When our girls started to get involved in activities, we set a pretty strict one-activity-at-a-time rule. That meant that sometimes activities that went year round were put on hold for a couple of months to allow for another seasonal activity to take center stage. We partially put this rule into place to help balance our family schedule. We also feel it's important for kids to have unscheduled, unstructured time to just be, and to figure out how to self entertain should they find themselves "bored." As our girls get older, and the list of activities available to them expands, it has been harder to stick to our self imposed restriction. Ultimately we knew that was bound to happen given how busy our own schedules once looked as middle school/high school/college students. But during their earliest years, we hope we were able to to help our girls maintain healthy schedules that helped them both enjoy a variety of activities and allowed them to just be kids during their short childhoods
As our girls get more involved, it seems we do as well. Coaching. Chaperoning. Organizing. The more involved we become, as I observe the craziness of so many family schedules, the more I think about how our society's tendency to have kids on the go, go, go affects them long term. As so many of us who have benefited from being involved in a variety of activities during our youth know, those activities help us to learn and grow into strong, confident, resilient adults who are well equipped to deal with all that life throws at you through the years. But I also wonder, is it possible that the current trend of committing youth to so many different simultaneous activities is preventing kids from learning the value of being committed?

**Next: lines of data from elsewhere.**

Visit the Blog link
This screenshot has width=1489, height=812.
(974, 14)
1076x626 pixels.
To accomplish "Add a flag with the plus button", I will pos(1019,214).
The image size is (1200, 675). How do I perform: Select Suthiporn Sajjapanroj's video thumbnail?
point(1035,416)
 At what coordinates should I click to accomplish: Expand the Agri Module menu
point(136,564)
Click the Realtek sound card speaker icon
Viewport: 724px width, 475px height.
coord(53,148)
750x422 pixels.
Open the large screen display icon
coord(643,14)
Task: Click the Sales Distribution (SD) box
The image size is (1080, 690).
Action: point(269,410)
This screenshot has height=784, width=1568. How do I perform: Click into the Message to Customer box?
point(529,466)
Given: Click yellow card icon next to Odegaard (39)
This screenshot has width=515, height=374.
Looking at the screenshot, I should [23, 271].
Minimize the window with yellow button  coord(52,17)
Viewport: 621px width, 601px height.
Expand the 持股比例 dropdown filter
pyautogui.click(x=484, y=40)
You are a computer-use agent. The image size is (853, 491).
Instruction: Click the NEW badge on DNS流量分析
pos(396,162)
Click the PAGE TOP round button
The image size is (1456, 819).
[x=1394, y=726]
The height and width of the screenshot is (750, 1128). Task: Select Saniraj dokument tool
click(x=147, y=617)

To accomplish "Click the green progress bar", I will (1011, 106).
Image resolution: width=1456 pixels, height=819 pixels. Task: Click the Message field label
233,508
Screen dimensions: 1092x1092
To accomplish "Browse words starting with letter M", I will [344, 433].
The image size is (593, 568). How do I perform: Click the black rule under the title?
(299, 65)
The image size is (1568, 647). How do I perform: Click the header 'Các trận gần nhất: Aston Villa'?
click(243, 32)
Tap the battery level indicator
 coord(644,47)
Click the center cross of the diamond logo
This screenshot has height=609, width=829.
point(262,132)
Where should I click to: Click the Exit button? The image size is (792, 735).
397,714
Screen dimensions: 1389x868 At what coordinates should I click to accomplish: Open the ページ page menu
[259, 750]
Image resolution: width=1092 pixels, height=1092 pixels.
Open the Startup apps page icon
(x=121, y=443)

I am a firm believer that there is a difference between making a commitment, and being committed. I, for one, am committed to my commitments. (Sometimes, my husband might argue, to the point of me needing to be committed!) I realize it is partially a simple reflection of my personality. I simply do not find value in doing something half-assed. I'm sure it's the part of my being that thrives on passion. But I also believe it is, at least in part, due to the fact that while growing up, I was expected to be fully committed to whatever "in season" activity I was involved. Whether I was part of a team, or a cast, or a performance group, my commitment, mentally and physically, contributed to the great success many of those teams/casts/groups in which I was involved experienced. Yes, I benefited as an individual from my involvement, but none of those teams/casts/groups would have been as successful as we were without the individual commitments of each member. Commitments of time. Commitments of mental focus. Commitments that asked us to stay committed not only when things were easy, running smoothly, comfortable, but also when we faced times that required us to learn to be resilient in the face of struggle and discomfort. No only has being one who commits fully to the activities in which I chose to be involved helped me grow as a person, but it also has helped me to learn the value in saying NO when I'm approached about being involved in an activity to which I do not feel I can be fully committed. In addition to helping me be a stronger, more confident individual, it has helped me learn the value in maintaining a balance between being involved and just being.
This week we attended an orientation night to prepare for Lexi's move from middle school to high school next year. As part of the evening, a variety of activities and groups were present to hand out information to next year's freshmen class members. "Looks good on your college application," was a common theme on many of the handouts and signs that we saw throughout the night. I totally understand the importance of showing one's future educational institution or employer one's diverse interests and skills through the activities in which one is involved in high school. And as I talked with Lexi today as we were finalizing her class selections for next year, high school is really one of the only times in life when she'll have the freedom to explore a wide variety of activities and interests without also having to juggle financial and/or family responsibilities. I encouraged her to explore, explore, EXPLORE. But I also encouraged her to think about how, while she is exploring her diverse interests and talents, she will balance her time so that she can not only commit to teams/casts/groups, but that she can be committed to the activities in which she chooses to get involved.
I'm sure it will be a balance we will continually have to help her, and her sister, find as they continue to learn the great value of being committed to their variety of commitments.